Excerpt:
=====
The sensing arrangement is configured to generate the requisite sensor time series data for the process, for which the sensor time series data needs to be analysed for detecting the anomalies therein. In some embodiments, the sensing arrangement comprises a plurality of sensor devices, and wherein the sensor time series data comprises sensor parameters with timestamps for each of the plurality of sensor devices (i.e., sensor trace data with time dimension). In particular, herein, the sensing arrangement may include multiple sensors, each of which may be associated with, such as mounted on, one of manufacturing tools and components in the semiconductor processing of the semiconductor manufacturing process. Each of the multiple sensors in the sensing arrangement may generate sensor data with time dimension for the corresponding manufacturing tool or component, where the sensor data is the trace data comprising logging information of process operation that does not interfere with the process itself.

The system and the method of the present disclosure implements a neural network which is disposed in data communication with the sensing arrangement. The neural network may receive instances of sensor time series data from the sensing arrangement. In particular, the neural network may receive prior sensor time series which may be sensor time series data corresponding to a prior (sample) time period to a target time period for which the corresponding target sensor time series data needs to be analysed for detecting the anomalies therein. In one or more embodiments of the present disclosure, the neural network is an autoencoder comprising an encoder and a decoder, and wherein the encoder is trained on the training data and the decoder is implemented to re-construct the sample sensor time series data. The described autoencoder utilizing the encoder and the decoder may be contemplated by a person skilled in the art and thus has not been described in detail herein for the brevity of the present disclosure. Such autoencoder may be able to "predict" sequences that are unpredictable for forecasting models (such as AR.IMA, R.NN forecast, moving-average). Further, such autoencoder also works with short and long cycles/runs of the sensor time series data as would be required for implementation of embodiments of the present disclosure.
=====
Items:
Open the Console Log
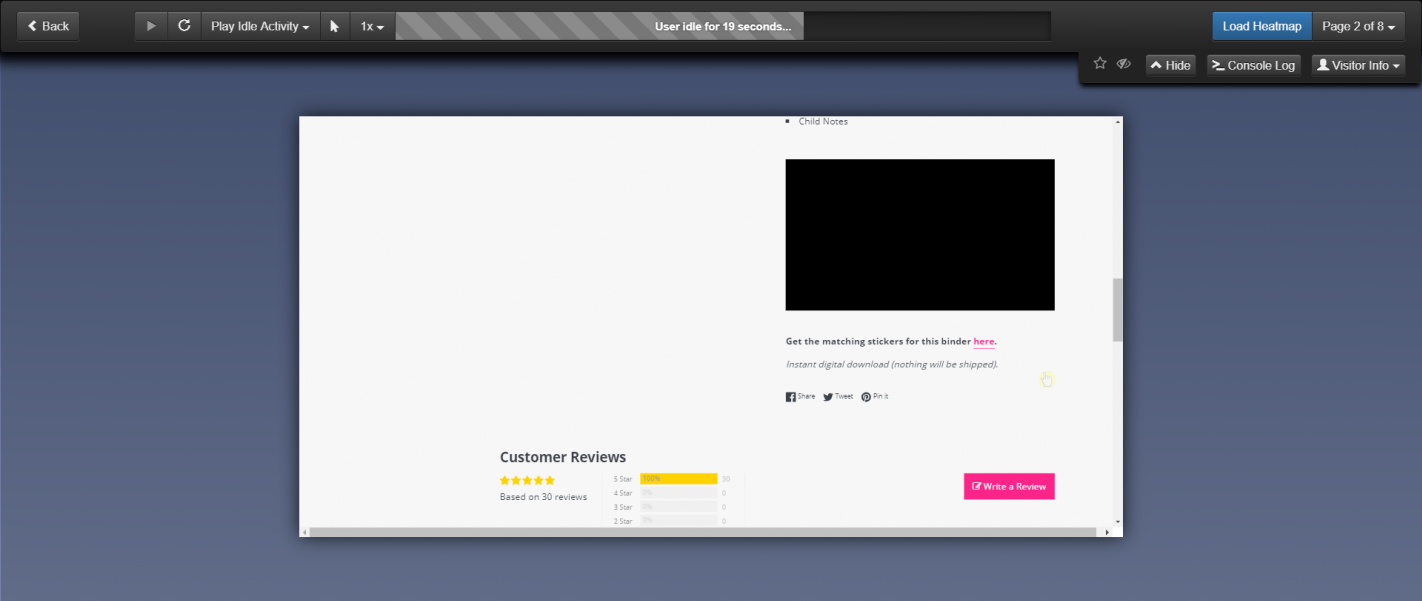Viewport: 1422px width, 601px height. 1253,65
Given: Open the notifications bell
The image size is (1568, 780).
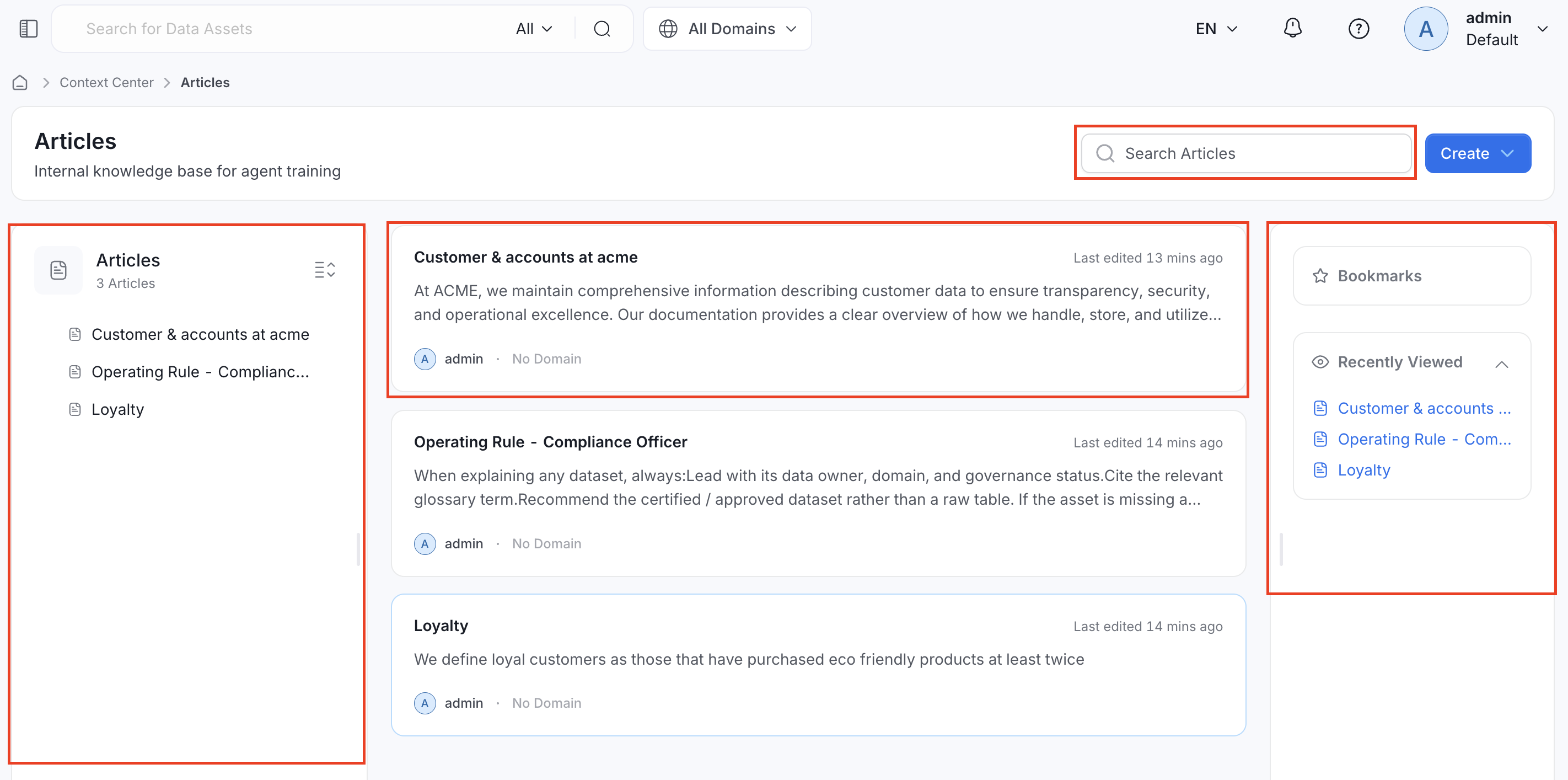Looking at the screenshot, I should click(x=1292, y=28).
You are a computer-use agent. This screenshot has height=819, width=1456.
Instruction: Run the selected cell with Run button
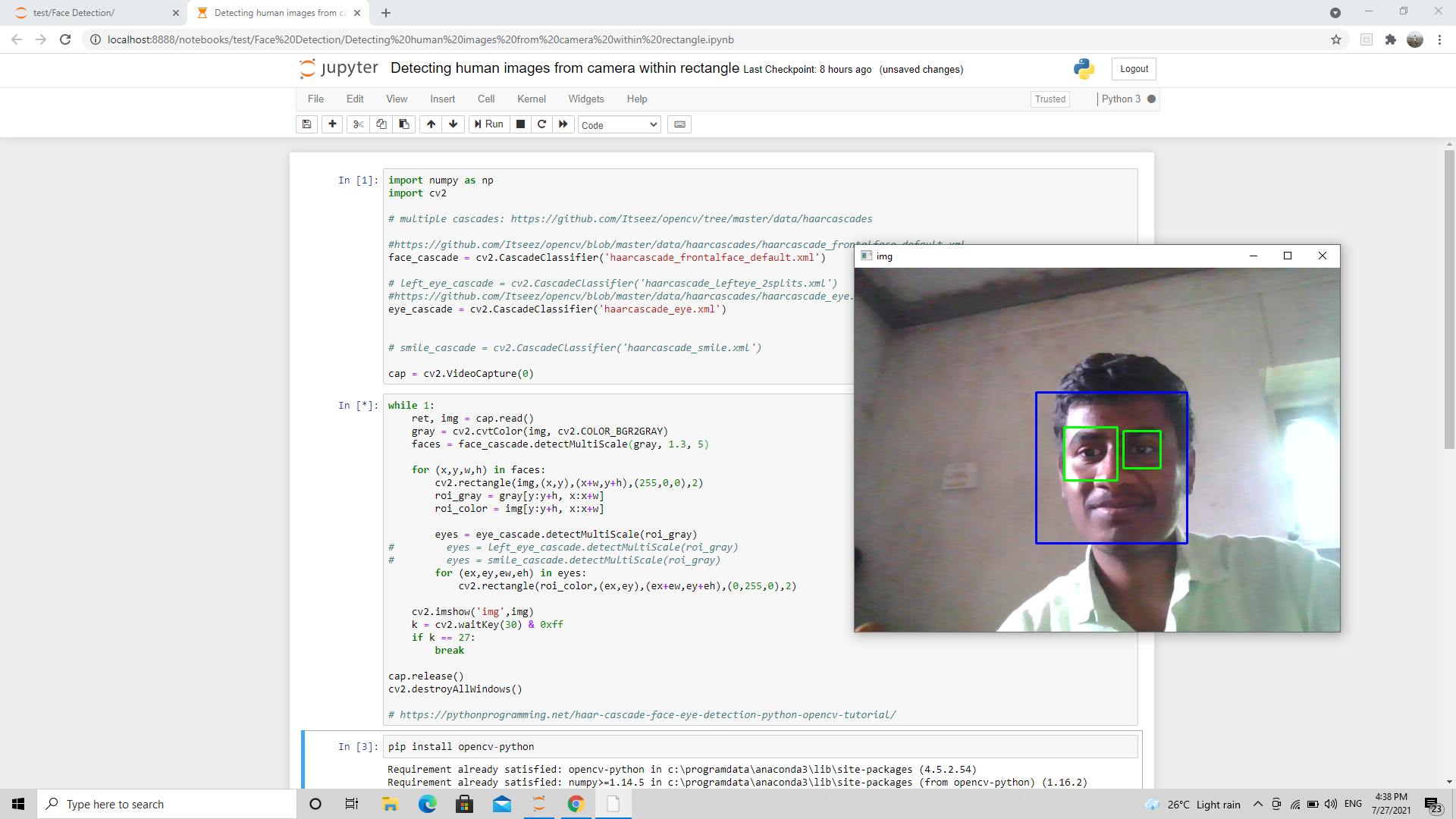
=====
Set of tasks:
**a)** In the sensor anomaly detection excerpt, what two parts make up the autoencoder?
**b)** Decide whether each statement agrees with the sensor anomaly detection excerpt, and quote the words that settle it. (i) Each sensor may be mounted on a manufacturing tool or component. (ii) The trace data interferes with the process operation. (iii) The autoencoder works only with short cycles of the data.
**c)** Please take the sensor anomaly detection excerpt further from the point where it stops.
None of the material is needed here.

Results:
**a)** An encoder and a decoder.

**b)**
(i) Yes: "each of which may be associated with, such as mounted on, one of manufacturing tools and components"
(ii) No: "logging information of process operation that does not interfere with the process itself"
(iii) No: "works with short and long cycles/runs of the sensor time series data"

**c)**
The method comprises implementing the neural network trained on training data comprising the prior sensor time series data. That is, herein, the neural network is trained on training data comprising the prior sensor time series data. According to embodiments of the present disclosure, the neural network would need to predict "normal" instances of sensor time series data for the target time period, as would be discussed later in the disclosure in detail. For this purpose, the neural network may need to be trained on sensor time series data representing normal operating conditions (NOC) for the process to be analysed. Thus, herein, the prior sensor time series data may be selected from available multiple instances of sensor time series data, as generated by the sensing arrangement, representing the normal operating conditions for the process to be analysed for detecting the anomalies therein. Herein, selecting the prior sensor time series data, from the received time-series data, may be based on characterizing a normal behaviour for the sensor trace data for at least a defined time period of the process. This may involve characterizing the normal behaviour of each time series (or portion thereof) in the time series data. In an example, the normal time series behaviour may be characterized by a relatively stationary curve, i.e., trend and volatility are almost constant, in which the stationary trend may be modelled via plurality of modelling means to define a prediction interval.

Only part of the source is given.